From 13 years of building systems across XR, AI, and enterprise software: every technology adoption wave has a correction phase. The correction is healthy. It separates genuine utility from category enthusiasm. The companies that come out of this correction with working AI systems will have a meaningful advantage — not because they moved first, but because they moved carefully. The first-mover advantage in enterprise AI went to the vendors. The second-mover advantage is going to the deployers who learned from watching the first wave crash.

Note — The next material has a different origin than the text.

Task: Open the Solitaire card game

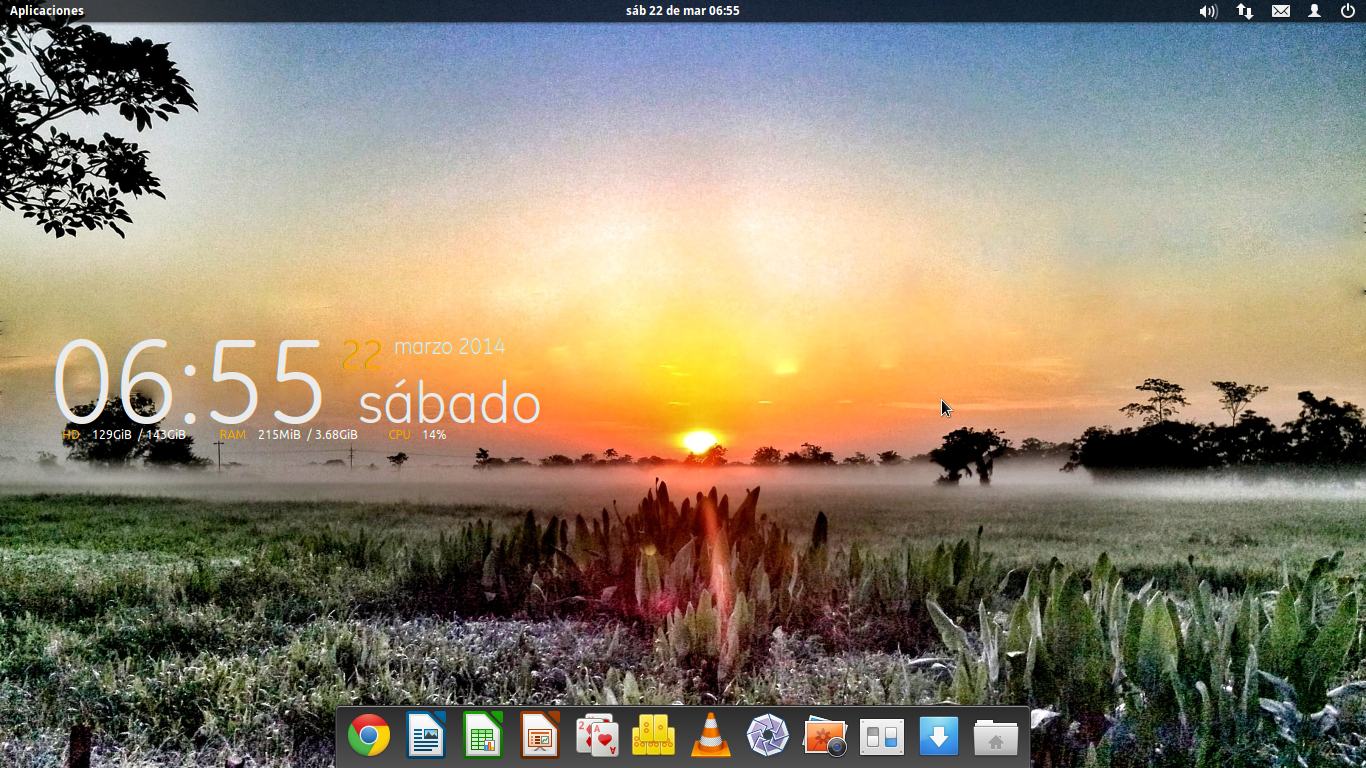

Frequently Asked Questions
Are companies actually abandoning AI, or just slowing down? +
It is a strategic correction, not a full abandonment. While 42% of companies have scrapped most of their AI projects, they are shifting focus from high-hype, low-utility pilots to narrow, measurable use cases that demonstrate actual business impact. The technology is not being rejected — the deployment approach is being reset. Companies that are "leaving AI" are largely leaving the version of AI that was sold to them in 2023, not the technology itself.

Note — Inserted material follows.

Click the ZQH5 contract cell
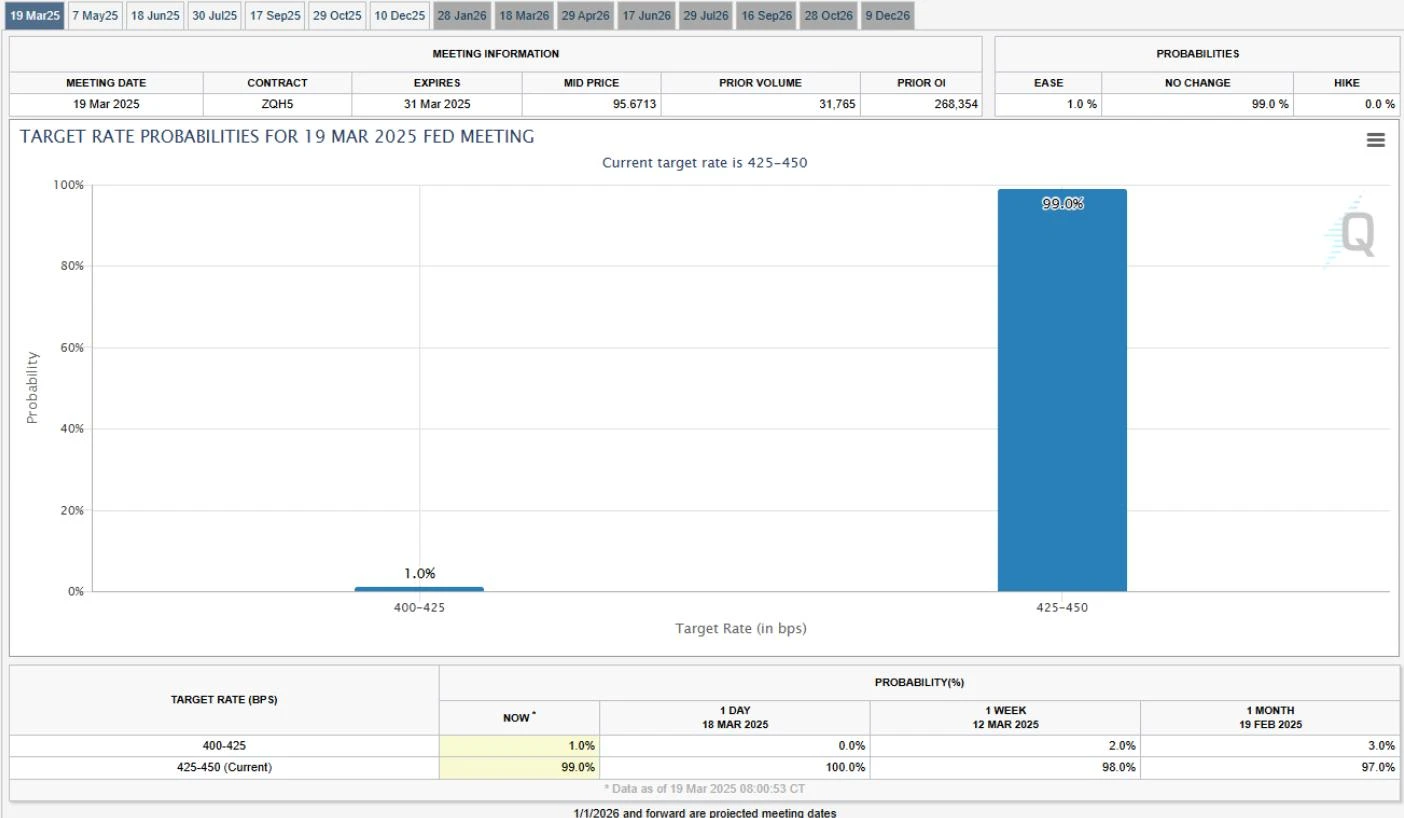 (277, 104)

What is the "Hallucination Tax" in enterprise AI? +
The Hallucination Tax refers to the hidden operational cost of managing AI errors in production. Enterprises are currently spending roughly $14,200 per employee annually on hallucination mitigation — fact-checking outputs, correcting customer-facing errors, and undoing decisions made on fabricated AI data. Knowledge workers lose an average of 4.3 hours per week just verifying what the AI told them. When AI models are also 34% more confident when wrong, human reviewers systematically miss the errors.
Why is enterprise AI integration so expensive at scale? +
Unlike traditional software, AI costs scale directly with usage. A proof-of-concept running 10,000 API calls per day can require 10 million calls per day in production — a 1,000× jump that maps directly to API spend. Add vector database hosting for retrieval-augmented systems, GPU compute for fine-tuned models, observability tooling, and ongoing retraining costs, and total cost of ownership frequently exceeds approved budgets by 3 to 5 times. CFOs signing off on pilot budgets are receiving production invoices that bear no resemblance to what was approved.

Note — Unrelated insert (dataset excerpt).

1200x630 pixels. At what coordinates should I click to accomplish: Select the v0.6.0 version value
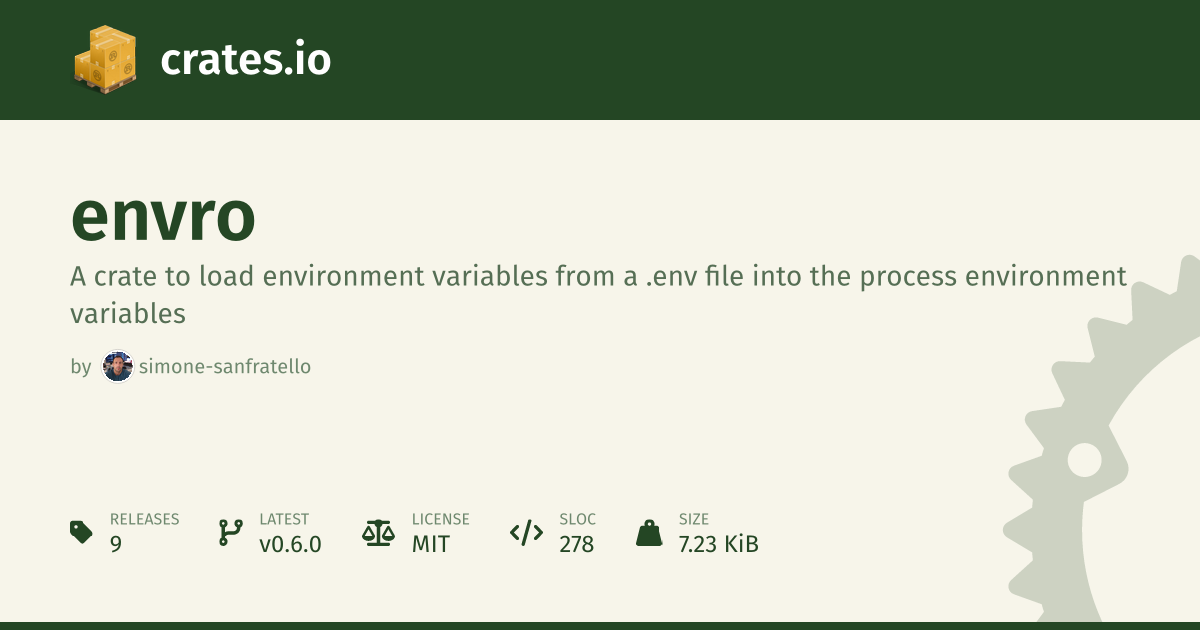[x=290, y=544]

What did the Klarna AI rollback actually reveal? +
Klarna optimised for cost reduction and headcount metrics — inputs — rather than customer satisfaction and resolution quality — the outputs that actually determine business outcomes. The AI scored well on the metrics it was told to optimise for, and performed poorly on the metrics that mattered to customers. This is the structural trap most enterprises fell into: measuring AI adoption instead of AI impact. When Klarna's CEO said they went "too far," what he was really saying is that they measured the wrong things.
Which AI projects actually deliver ROI in 2025–2026? +
The 25% of enterprises reporting genuine AI ROI share four traits: narrowly scoped use cases where AI has a structural advantage (classification, document processing, pattern detection in large datasets); quantified success metrics defined before development began (54% success rate vs. 12% without); human-in-the-loop architecture that routes low-confidence outputs to human review; and clean, governed data infrastructure built before AI was introduced. The projects that work tend to automate specific sub-tasks inside human workflows — not entire human roles.
What should companies look for in an enterprise AI vendor? +
Avoid vendors that only demo the model interface on clean test data. Look for: transparent pricing at production scale (not just pilot pricing), built-in observability so you can see what the AI is doing and when it fails, human-in-the-loop design that augments existing workflows rather than replacing human judgment, clear data governance documentation, and compliance lineage that satisfies EU AI Act and GDPR requirements. Most importantly — ask for case studies where the system failed and how it was caught. Any vendor who can't answer that question hasn't deployed at scale.